Zadania:
a) Przepisz bez żadnych zmian fragment tekstu o wzornictwie wnętrz, który zaczyna się od słów "To, jak wyglądają" i ciągnie się aż do słów "jaką znamy dzisiaj?".
b) Odpowiedz krótko na pytania do tekstu o wzornictwie wnętrz:
(i) Kto poza klasą wyższą zyskał dzięki industrializacji dostęp do mebli i wyposażenia?
(ii) Na jakich badaniach opierały się „racjonalne domy”?
(iii) Z jakich krajów pochodzili C. R. Mackintosh i F. L. Wright?
c) Streść tekst o wzornictwie wnętrz w dwóch zdaniach.

Tekst źródłowy:
-- -- --

To, jak wyglądają nasze mieszkania wpływa na to, jak oceniają nas inni – czy ich zdaniem mamy gust, czy posiadamy zmysł aranżacyjny i w końcu – czy w urządzonym przez nas wnętrzu nasi goście po prostu czują się dobrze. Jednak design we wnętrzu nie zawsze miał znaczenie takie jak dziś. Kiedy wzornictwo przeniosło się do wnętrz, jak na jego kształt wpłynęły kobiety i skąd wzięła się nowoczesna kuchnia jaką znamy dzisiaj?
Industrializacja, czyli design wchodzi do mieszkań
Industrializacja (szerzej opisywana w poprzednich artykułach tego cyklu) sprawiła, że wzornictwo wykorzystywane w domu nabrało znaczenia. Dlaczego? Otóż dostęp do mebli i wyposażenia wnętrz miała już nie tylko klasa wyższa, ale także mieszczaństwo. Masowo produkowane stoły, krzesła, ale także wyposażenie – wazony, świeczniki czy sztućce – wkrótce stały się obiektami pożądania wiktoriańskich pań domów, które za ich pomocą mogły wyrazić styl życia swojej rodziny, jej status, ale także zamanifestować wartości rodzinne tak popularne w ówczesnych czasach. W XX wieku natomiast do głosu doszli przedstawiciele modernizmu, postulujący ograniczenie ornamentów we wnętrzu, a także uznający projektowanie tzw. „racjonalnych domów” opartych na prostych, funkcjonalnych rozwiązaniach inspirowanych badaniami nad pracą w fabryce – wysoce efektywną i ergonomicznie wykorzystującą dostępną przestrzeń. Silnymi akcentami w historii dekoratorstwa wnętrz były także postaci C. R. Mackintosha (Szkocja) czy F. L. Wrighta (Stany Zjednoczone). Postulowali oni projektowanie wnętrz zgodne z zasadą „domu totalnego”, czyli zaprojektowanego spójnie, od A do Z, i z uwzględnieniem każdego detalu – zarówno wewnątrz domu, jak i na zewnątrz. Oznaczało to projektowanie wnętrz o otwartych planach, z wbudowanymi meblami, witrażami i resztą wyposażenia, koniecznie pasującymi do stylistyki wnętrza.

-- -- --

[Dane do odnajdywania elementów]
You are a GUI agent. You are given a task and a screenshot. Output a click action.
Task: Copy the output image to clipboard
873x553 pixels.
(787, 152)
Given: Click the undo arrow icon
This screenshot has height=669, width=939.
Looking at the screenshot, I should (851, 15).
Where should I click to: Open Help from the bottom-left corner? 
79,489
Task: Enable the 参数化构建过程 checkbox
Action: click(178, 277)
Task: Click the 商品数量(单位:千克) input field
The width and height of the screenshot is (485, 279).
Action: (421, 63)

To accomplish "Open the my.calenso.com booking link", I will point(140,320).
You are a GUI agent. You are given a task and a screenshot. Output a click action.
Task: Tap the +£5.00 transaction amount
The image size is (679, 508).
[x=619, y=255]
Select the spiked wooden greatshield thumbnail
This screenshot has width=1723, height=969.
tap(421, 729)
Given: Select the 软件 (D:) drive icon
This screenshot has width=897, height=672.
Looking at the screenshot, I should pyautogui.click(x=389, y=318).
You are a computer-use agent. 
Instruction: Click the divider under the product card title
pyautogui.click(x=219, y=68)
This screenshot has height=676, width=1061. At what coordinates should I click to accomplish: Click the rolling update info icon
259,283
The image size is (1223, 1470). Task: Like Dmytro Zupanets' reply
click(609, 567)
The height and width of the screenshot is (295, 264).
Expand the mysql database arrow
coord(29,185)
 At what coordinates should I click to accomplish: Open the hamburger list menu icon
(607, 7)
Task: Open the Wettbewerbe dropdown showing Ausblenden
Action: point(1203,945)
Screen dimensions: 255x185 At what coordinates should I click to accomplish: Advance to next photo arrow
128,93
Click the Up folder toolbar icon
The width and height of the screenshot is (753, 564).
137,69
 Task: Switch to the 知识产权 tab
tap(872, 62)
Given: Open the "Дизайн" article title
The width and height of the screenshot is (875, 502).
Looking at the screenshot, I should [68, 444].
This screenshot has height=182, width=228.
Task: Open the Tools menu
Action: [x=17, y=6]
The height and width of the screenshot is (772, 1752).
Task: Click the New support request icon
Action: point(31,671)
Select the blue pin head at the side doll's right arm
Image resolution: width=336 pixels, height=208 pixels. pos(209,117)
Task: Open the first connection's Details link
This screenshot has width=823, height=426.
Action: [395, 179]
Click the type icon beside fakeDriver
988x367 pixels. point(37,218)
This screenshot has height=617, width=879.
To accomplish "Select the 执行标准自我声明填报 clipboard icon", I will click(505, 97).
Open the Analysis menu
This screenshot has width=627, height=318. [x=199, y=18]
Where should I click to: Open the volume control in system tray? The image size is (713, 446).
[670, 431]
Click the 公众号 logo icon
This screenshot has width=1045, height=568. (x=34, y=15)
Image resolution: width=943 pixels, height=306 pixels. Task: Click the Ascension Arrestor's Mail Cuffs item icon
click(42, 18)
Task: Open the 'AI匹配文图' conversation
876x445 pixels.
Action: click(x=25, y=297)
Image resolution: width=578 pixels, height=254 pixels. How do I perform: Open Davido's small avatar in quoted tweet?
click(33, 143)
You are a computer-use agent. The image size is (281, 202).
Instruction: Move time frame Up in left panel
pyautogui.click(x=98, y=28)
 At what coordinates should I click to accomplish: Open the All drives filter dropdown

-- -- --

Odpowiedzi do zadań:
a)
To, jak wyglądają nasze mieszkania wpływa na to, jak oceniają nas inni – czy ich zdaniem mamy gust, czy posiadamy zmysł aranżacyjny i w końcu – czy w urządzonym przez nas wnętrzu nasi goście po prostu czują się dobrze. Jednak design we wnętrzu nie zawsze miał znaczenie takie jak dziś. Kiedy wzornictwo przeniosło się do wnętrz, jak na jego kształt wpłynęły kobiety i skąd wzięła się nowoczesna kuchnia jaką znamy dzisiaj?

b)
(i) Mieszczaństwo.
(ii) Na badaniach nad pracą w fabryce.
(iii) C. R. Mackintosh ze Szkocji, a F. L. Wright ze Stanów Zjednoczonych.

c) Dzięki industrializacji meble i wyposażenie stały się dostępne także dla mieszczaństwa, a wiktoriańskie panie domu wyrażały nimi styl życia, status i wartości rodziny. W XX wieku moderniści chcieli mniej ozdób i prostych, funkcjonalnych „racjonalnych domów”, a C. R. Mackintosh i F. L. Wright głosili zasadę „domu totalnego”, zaprojektowanego spójnie w każdym detalu.